Your task:
Revise the records below by changing every "Locate an element on the screen" to "Find an element on the screen" and leaving the rest untouched.
---+---
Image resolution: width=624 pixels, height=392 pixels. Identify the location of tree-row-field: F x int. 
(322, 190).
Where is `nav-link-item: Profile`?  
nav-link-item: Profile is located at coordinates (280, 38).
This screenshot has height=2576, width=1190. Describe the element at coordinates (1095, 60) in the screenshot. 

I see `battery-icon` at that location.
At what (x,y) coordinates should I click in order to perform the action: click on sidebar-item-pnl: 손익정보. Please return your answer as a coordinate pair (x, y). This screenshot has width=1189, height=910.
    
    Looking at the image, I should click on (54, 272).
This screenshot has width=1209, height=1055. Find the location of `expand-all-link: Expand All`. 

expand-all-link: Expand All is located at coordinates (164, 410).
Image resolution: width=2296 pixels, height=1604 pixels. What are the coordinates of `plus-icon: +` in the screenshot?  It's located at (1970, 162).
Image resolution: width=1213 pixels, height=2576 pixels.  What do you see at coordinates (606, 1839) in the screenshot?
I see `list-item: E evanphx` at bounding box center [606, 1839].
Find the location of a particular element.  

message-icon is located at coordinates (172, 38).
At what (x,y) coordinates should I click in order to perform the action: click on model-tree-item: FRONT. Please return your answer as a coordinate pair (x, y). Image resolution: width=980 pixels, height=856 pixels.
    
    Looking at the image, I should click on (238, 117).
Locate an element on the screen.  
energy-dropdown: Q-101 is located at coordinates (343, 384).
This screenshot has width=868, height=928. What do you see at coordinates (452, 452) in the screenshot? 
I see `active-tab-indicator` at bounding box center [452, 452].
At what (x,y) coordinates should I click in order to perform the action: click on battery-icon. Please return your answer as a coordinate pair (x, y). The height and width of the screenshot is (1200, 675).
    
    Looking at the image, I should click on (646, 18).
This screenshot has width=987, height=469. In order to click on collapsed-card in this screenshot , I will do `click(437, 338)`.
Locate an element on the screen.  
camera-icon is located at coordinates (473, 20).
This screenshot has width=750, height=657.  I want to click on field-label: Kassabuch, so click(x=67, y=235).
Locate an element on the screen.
---+---
Output:
Image resolution: width=624 pixels, height=392 pixels. Identify the location of tree-row-field: F x int. 
(322, 190).
Where is `nav-link-item: Profile`?  
nav-link-item: Profile is located at coordinates (280, 38).
This screenshot has height=2576, width=1190. Describe the element at coordinates (1095, 60) in the screenshot. 

I see `battery-icon` at that location.
At what (x,y) coordinates should I click in order to perform the action: click on sidebar-item-pnl: 손익정보. Please return your answer as a coordinate pair (x, y). This screenshot has width=1189, height=910.
    
    Looking at the image, I should click on (54, 272).
This screenshot has width=1209, height=1055. Find the location of `expand-all-link: Expand All`. 

expand-all-link: Expand All is located at coordinates (164, 410).
Image resolution: width=2296 pixels, height=1604 pixels. What are the coordinates of `plus-icon: +` in the screenshot?  It's located at (1970, 162).
Image resolution: width=1213 pixels, height=2576 pixels.  What do you see at coordinates (606, 1839) in the screenshot?
I see `list-item: E evanphx` at bounding box center [606, 1839].
Find the location of a particular element.  

message-icon is located at coordinates (172, 38).
At what (x,y) coordinates should I click in order to perform the action: click on model-tree-item: FRONT. Please return your answer as a coordinate pair (x, y). Image resolution: width=980 pixels, height=856 pixels.
    
    Looking at the image, I should click on (238, 117).
Find an element on the screen.  
energy-dropdown: Q-101 is located at coordinates (343, 384).
This screenshot has width=868, height=928. What do you see at coordinates (452, 452) in the screenshot? 
I see `active-tab-indicator` at bounding box center [452, 452].
At what (x,y) coordinates should I click in order to perform the action: click on battery-icon. Please return your answer as a coordinate pair (x, y). The height and width of the screenshot is (1200, 675).
    
    Looking at the image, I should click on (646, 18).
This screenshot has width=987, height=469. In order to click on collapsed-card in this screenshot , I will do `click(437, 338)`.
Find an element on the screen.  
camera-icon is located at coordinates (473, 20).
This screenshot has width=750, height=657.  I want to click on field-label: Kassabuch, so click(x=67, y=235).
Find an element on the screen.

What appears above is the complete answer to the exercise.